The bold green line marks Estonia’s border with Russia according to the Treaty of Tartu.

Russia took this as a potential territorial dispute and refused to ratify the treaty, effectively terminating the agreement.

In 2014, the Estonian and Russian foreign ministers signed a new border agreement, also agreeing on the sea border across the Bay of Narva and the Gulf of Finland. The new treaty went to the respective parliaments for ratification, but no progress has been made so far. In 2017, Lavrov said that Russia will consider ratifying the treaty when the bilateral relations between Estonia and Russia constructively improve.

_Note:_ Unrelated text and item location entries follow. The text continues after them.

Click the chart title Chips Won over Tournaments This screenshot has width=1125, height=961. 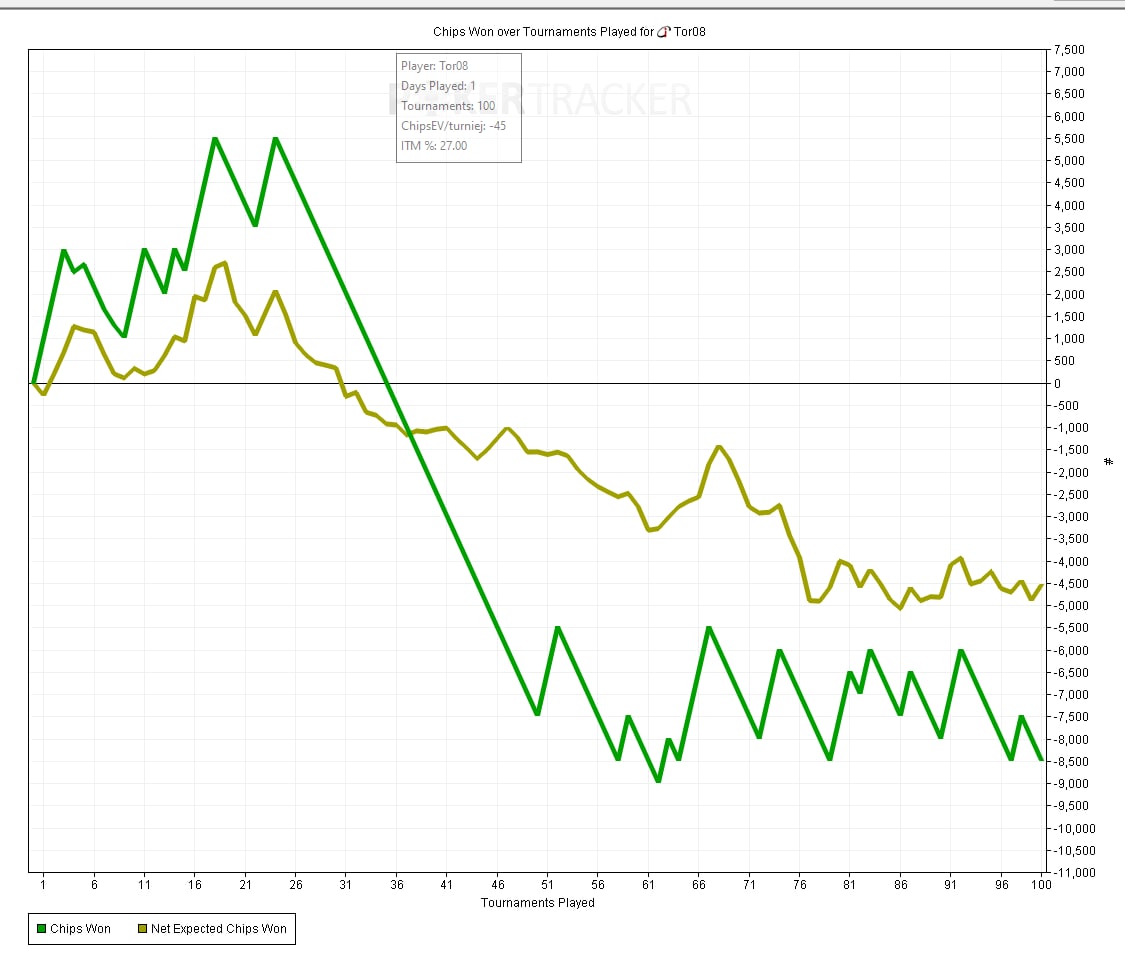point(543,32)
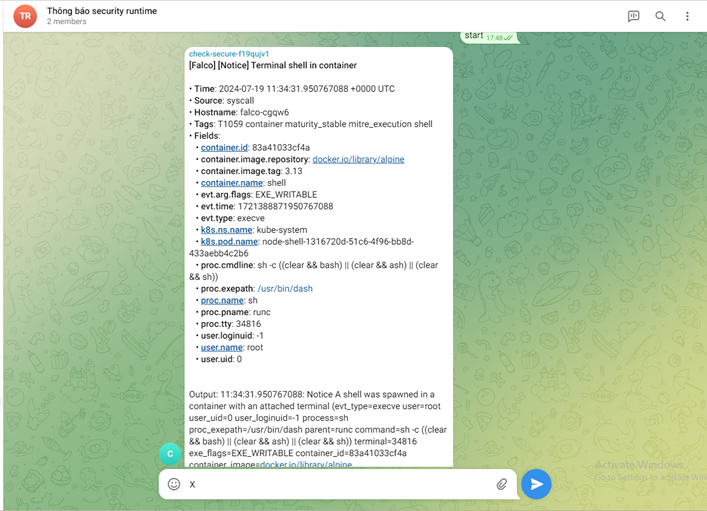This screenshot has height=511, width=707.
Task: Open the /usr/bin/dash path link
Action: (286, 288)
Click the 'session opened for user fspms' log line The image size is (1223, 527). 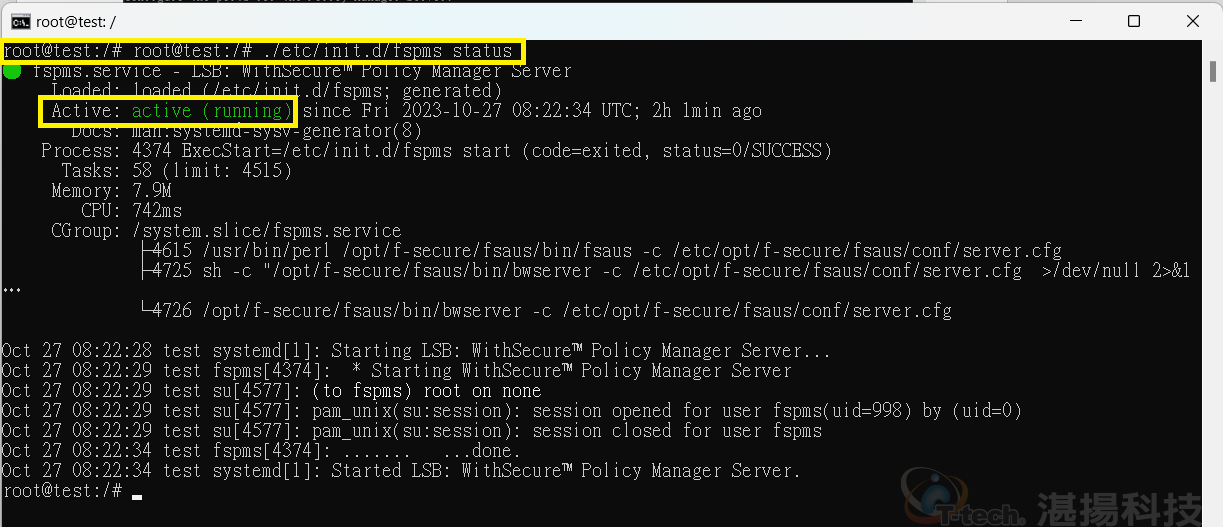tap(512, 411)
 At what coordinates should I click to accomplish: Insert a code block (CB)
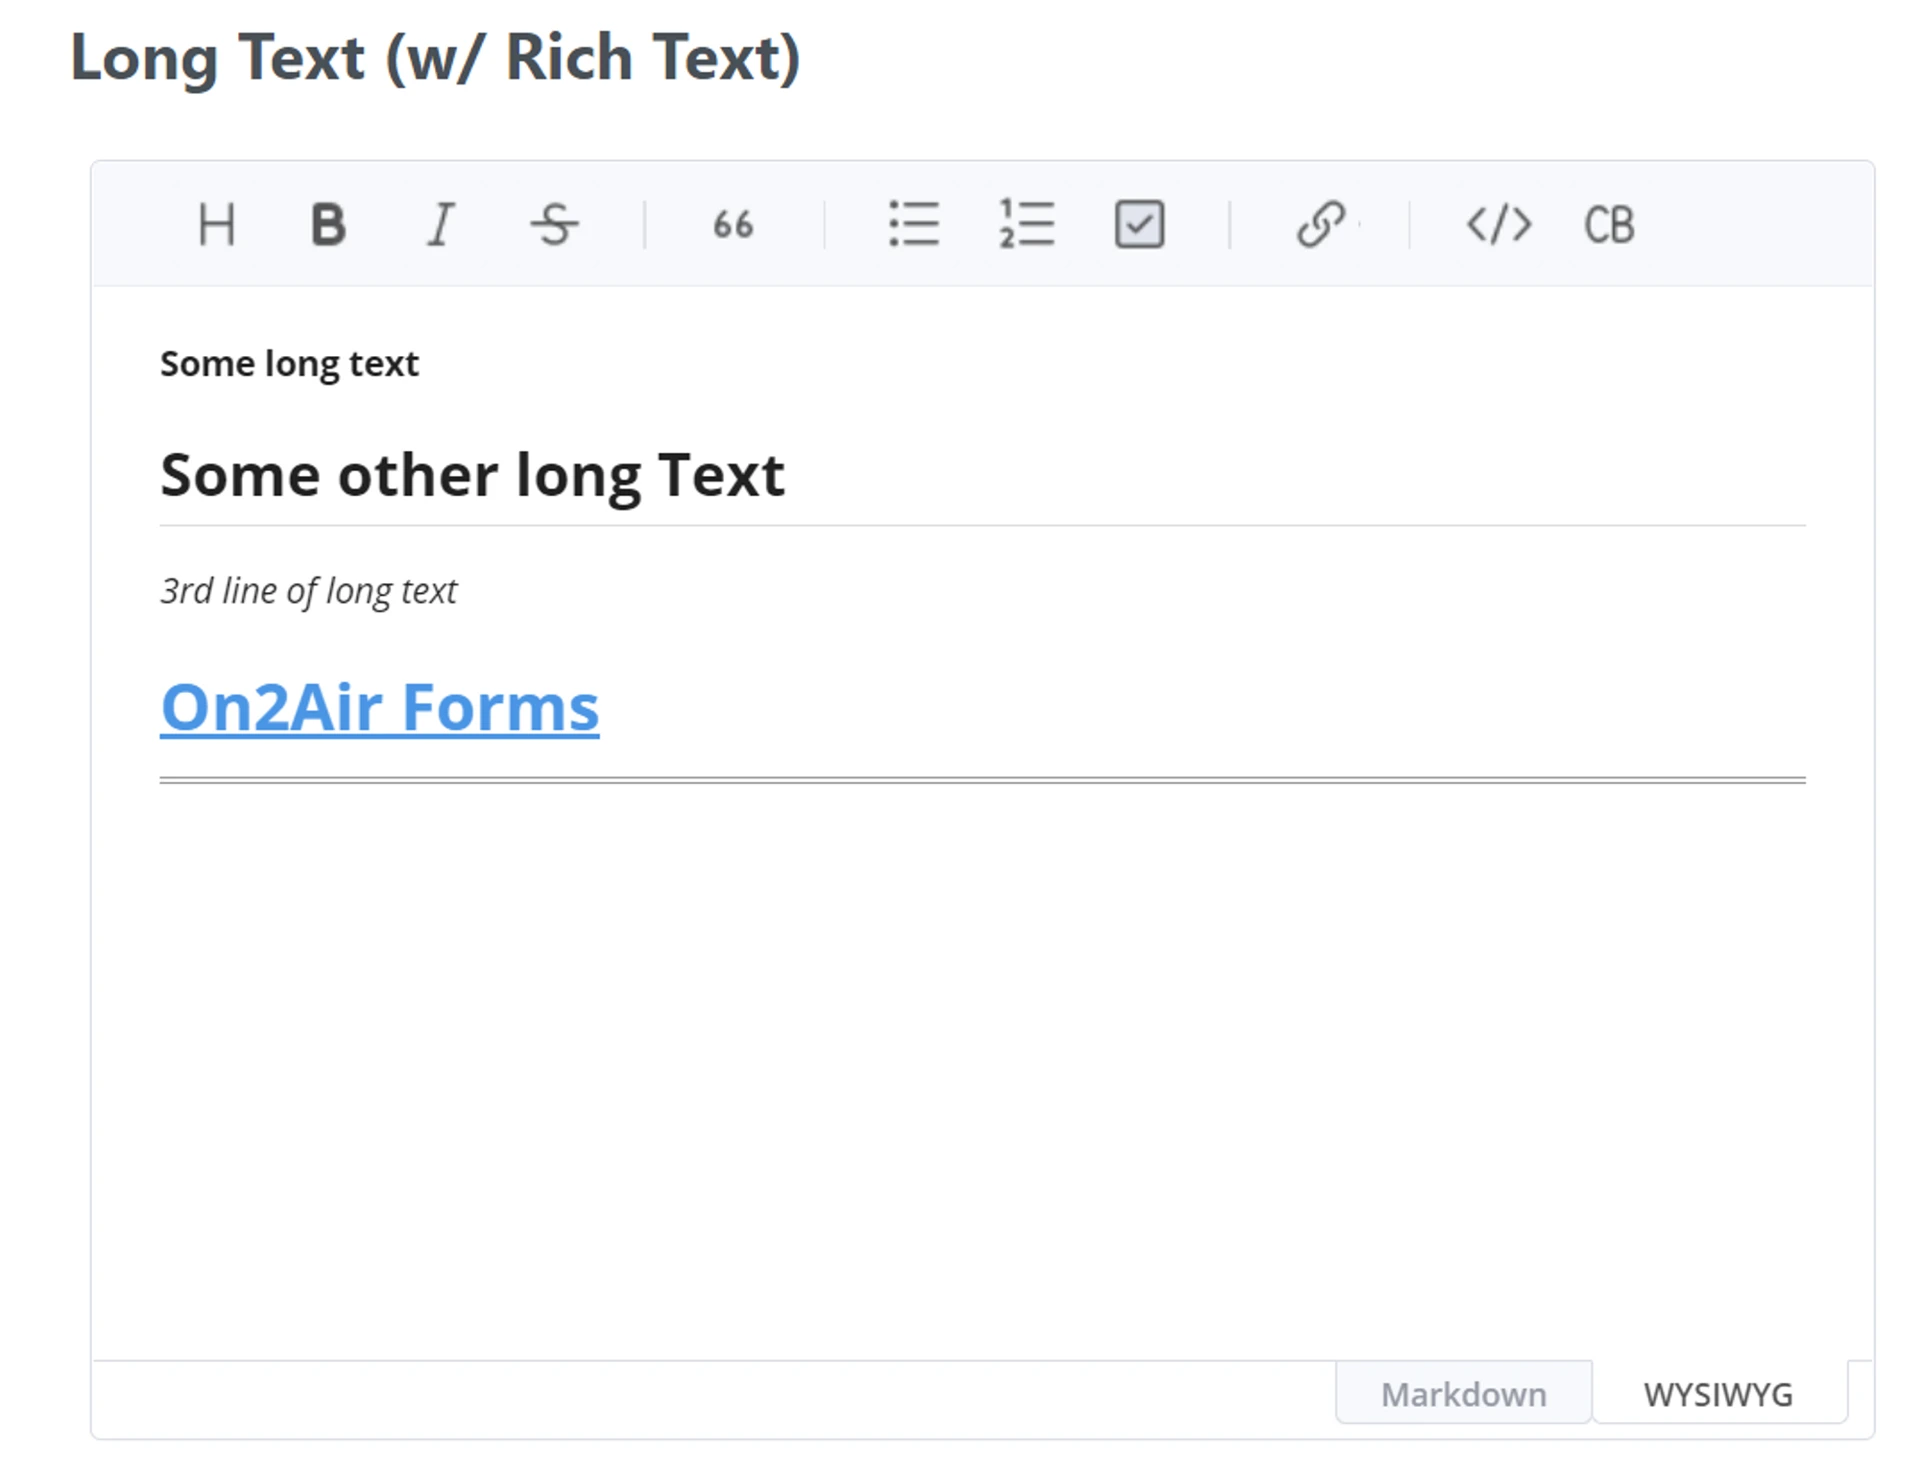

According to the Russian foreign ministry, during the 9 April phone call, Liimets’s “attention was drawn to the need to take concrete steps to solve problematic issues in Estonia related to the conservation of mass statelessness, the discriminatory position of the Russian-speaking population, plans to squeeze the Russian language out of the information and educational space, politically motivated persecution of Russian-speaking media and activists of the compatriot movement, as well as unacceptable attempts to falsify history”.

Cross-border cooperation a success story

According to the Estonian foreign ministry, the two colleagues also discussed other matters.

“Several agreements that are important for Estonia and Russia are still under preparation and we should make progress with them as well. These include agreements on road transport, amending our cooperation on pension insurance, the agreement on the avoidance of double taxation and the prevention of fiscal evasion with respect to taxes on income and capital, and railway agreements also need to be changed,” the Estonian foreign minister said in a statement.

Estonian town of Narva sits on the Estonia-Russia border. Photo by Aron Urb.

The Estonian foreign ministry also asserted that both ministers said the cross-border cooperation of Estonia and Russia has been a success story. “Here, planning and providing input for the new programming period (2021-2027) of cross-border cooperation offers a good opportunity. With this in mind, I proposed boosting environmental and climate cooperation,” Liimets said.

When it comes to international relations, Estonia considers upholding international law crucial, including respect for territorial integrity and human rights. “I voiced serious concern to my Russian colleague over the military escalation in and around Ukraine. It is important for Russia to meet its international commitments and make efforts to resolve the situation peacefully,” the Estonian foreign minister noted.

The most recent meeting of the foreign ministers of Estonia and Russia was held in 2015.

Cover: Eva-Maria Liimets (left) and Sergei Lavrov.